WHAT THE TASK REQUIRES.
Please repeat the lines below exactly. Begin with the line containing "The height and width of the screenshot is (921, 1316)." and go on through the line containing "You are a computer-use agent. Image resolution: width=750".

(Data extracted from a collection)
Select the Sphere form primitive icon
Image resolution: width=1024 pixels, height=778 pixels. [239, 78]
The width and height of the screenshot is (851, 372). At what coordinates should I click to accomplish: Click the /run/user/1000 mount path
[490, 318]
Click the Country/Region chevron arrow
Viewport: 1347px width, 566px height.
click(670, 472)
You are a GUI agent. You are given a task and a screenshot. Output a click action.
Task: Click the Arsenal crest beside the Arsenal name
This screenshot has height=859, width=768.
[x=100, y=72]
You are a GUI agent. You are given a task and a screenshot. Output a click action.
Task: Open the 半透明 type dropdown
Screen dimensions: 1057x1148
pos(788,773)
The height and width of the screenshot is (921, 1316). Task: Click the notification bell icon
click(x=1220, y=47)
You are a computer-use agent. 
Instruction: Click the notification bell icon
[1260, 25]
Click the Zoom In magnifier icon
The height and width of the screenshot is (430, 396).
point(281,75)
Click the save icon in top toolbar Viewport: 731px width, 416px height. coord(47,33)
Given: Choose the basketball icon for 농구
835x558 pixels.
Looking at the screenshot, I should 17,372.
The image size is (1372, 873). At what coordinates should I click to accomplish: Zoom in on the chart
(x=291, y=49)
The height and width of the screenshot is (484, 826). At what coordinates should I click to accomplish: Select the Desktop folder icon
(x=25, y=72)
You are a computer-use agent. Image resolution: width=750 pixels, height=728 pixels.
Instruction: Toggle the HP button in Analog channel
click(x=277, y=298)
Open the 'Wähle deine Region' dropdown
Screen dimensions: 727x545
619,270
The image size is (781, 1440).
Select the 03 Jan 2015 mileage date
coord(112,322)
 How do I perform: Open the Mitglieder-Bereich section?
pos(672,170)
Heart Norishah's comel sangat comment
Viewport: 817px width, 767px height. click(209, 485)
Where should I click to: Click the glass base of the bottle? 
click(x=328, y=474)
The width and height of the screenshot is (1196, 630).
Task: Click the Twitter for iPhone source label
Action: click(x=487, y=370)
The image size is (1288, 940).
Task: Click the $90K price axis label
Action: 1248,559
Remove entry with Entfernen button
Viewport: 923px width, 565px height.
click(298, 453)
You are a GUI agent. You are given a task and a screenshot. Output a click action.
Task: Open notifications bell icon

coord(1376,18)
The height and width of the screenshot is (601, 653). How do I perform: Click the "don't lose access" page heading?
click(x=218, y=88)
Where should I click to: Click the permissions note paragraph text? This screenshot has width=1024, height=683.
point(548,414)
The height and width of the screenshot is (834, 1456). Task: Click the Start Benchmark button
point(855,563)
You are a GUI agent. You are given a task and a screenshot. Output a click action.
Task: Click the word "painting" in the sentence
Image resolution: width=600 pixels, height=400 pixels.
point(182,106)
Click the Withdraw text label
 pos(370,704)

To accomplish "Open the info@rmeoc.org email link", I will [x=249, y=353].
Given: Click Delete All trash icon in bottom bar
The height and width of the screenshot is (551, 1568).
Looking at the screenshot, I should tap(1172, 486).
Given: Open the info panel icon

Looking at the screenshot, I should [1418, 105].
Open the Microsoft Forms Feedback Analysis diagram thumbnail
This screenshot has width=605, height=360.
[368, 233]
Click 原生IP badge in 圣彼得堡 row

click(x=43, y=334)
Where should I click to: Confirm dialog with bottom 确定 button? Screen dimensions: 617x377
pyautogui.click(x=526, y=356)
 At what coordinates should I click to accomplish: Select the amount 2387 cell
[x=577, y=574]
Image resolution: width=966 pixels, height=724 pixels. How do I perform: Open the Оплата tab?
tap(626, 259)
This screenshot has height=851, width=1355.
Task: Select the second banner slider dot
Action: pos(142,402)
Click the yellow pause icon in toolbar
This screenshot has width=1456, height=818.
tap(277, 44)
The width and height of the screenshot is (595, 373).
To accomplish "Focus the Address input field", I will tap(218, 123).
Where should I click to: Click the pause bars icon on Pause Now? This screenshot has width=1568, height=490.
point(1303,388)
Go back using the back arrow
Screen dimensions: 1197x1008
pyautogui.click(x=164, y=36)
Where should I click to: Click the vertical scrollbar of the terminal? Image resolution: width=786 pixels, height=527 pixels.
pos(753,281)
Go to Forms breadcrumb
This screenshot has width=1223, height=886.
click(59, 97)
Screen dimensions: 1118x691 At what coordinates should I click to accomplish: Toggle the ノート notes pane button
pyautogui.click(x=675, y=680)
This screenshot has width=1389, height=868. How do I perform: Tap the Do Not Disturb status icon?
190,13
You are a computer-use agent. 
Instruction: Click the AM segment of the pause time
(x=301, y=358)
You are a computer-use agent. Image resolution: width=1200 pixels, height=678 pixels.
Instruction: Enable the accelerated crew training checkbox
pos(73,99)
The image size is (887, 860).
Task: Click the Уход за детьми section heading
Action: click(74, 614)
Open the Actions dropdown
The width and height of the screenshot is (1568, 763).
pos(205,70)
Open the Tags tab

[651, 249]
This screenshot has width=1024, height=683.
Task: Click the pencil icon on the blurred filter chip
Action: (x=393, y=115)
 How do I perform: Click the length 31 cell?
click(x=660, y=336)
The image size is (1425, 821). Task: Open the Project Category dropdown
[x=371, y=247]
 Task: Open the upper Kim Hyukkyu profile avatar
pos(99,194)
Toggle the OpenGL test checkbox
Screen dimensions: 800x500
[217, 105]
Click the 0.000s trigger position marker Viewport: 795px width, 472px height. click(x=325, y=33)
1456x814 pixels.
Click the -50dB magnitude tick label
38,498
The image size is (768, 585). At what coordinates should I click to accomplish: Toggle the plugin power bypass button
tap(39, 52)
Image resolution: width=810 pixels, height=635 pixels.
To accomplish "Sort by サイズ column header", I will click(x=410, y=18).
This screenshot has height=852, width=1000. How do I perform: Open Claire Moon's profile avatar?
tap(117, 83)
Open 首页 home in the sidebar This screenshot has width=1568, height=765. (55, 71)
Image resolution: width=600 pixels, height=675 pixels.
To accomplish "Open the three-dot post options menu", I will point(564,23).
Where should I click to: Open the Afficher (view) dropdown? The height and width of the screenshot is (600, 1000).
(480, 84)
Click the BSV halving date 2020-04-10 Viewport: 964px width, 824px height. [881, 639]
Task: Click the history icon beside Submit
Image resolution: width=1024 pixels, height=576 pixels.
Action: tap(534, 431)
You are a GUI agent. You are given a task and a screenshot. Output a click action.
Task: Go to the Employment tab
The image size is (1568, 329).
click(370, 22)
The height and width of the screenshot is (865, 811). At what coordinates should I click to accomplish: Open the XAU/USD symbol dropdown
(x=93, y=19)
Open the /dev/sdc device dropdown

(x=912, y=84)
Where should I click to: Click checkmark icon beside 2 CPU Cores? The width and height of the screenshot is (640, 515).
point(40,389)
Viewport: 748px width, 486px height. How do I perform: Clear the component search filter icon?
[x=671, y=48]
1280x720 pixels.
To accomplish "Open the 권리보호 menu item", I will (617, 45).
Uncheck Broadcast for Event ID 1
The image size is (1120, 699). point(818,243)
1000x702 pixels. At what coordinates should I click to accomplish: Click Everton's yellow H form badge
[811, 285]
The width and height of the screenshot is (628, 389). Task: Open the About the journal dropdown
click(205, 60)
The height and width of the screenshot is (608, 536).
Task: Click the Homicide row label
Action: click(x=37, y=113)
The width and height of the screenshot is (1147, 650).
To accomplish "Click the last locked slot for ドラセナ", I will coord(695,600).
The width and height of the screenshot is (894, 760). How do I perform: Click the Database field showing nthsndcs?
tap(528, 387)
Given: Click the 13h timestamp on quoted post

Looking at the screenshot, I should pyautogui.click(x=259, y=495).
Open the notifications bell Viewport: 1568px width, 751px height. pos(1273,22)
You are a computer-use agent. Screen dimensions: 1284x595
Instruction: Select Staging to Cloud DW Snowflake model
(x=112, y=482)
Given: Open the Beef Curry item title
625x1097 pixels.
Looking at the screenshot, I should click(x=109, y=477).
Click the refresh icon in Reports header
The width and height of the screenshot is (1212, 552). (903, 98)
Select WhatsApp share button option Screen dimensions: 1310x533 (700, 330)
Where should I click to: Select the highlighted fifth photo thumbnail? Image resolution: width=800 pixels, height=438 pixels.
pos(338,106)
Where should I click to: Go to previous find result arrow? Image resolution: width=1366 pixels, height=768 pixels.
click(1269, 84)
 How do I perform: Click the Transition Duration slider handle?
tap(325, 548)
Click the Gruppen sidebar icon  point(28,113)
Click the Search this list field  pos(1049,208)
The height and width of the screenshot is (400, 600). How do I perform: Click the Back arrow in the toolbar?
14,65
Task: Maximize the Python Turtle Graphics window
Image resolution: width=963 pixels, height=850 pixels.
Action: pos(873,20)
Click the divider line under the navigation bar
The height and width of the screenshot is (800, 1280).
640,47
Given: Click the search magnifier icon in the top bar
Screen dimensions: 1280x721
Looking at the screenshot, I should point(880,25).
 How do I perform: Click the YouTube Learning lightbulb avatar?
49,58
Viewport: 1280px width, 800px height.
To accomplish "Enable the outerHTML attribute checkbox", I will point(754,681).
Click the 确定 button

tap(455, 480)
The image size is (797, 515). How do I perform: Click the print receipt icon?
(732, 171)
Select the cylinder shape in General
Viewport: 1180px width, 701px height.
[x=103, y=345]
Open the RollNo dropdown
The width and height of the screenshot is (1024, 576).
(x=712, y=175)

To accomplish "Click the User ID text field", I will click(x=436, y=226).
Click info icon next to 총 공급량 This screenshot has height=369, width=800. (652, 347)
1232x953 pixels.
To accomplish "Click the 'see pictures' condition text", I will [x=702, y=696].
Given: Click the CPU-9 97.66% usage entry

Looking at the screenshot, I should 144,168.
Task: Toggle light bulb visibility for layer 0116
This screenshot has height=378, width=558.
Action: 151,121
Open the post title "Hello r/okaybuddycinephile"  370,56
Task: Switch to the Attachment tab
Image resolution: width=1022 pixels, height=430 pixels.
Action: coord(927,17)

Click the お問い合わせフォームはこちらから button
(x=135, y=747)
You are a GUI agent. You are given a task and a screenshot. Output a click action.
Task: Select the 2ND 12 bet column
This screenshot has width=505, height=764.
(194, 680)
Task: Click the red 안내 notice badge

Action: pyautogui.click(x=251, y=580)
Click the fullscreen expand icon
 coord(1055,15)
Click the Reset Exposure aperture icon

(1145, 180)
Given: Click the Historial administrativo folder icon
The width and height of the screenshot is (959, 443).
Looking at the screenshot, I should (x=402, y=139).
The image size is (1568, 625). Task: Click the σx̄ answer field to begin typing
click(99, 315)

RESPONSE BELOW.
The height and width of the screenshot is (921, 1316). Task: Click the notification bell icon
click(x=1220, y=47)
You are a computer-use agent. 
Instruction: Click the notification bell icon
[1260, 25]
Click the Zoom In magnifier icon
The height and width of the screenshot is (430, 396).
point(281,75)
Click the save icon in top toolbar Viewport: 731px width, 416px height. coord(47,33)
Given: Choose the basketball icon for 농구
835x558 pixels.
Looking at the screenshot, I should 17,372.
The image size is (1372, 873). At what coordinates should I click to accomplish: Zoom in on the chart
(x=291, y=49)
The height and width of the screenshot is (484, 826). At what coordinates should I click to accomplish: Select the Desktop folder icon
(x=25, y=72)
You are a computer-use agent. Image resolution: width=750 pixels, height=728 pixels.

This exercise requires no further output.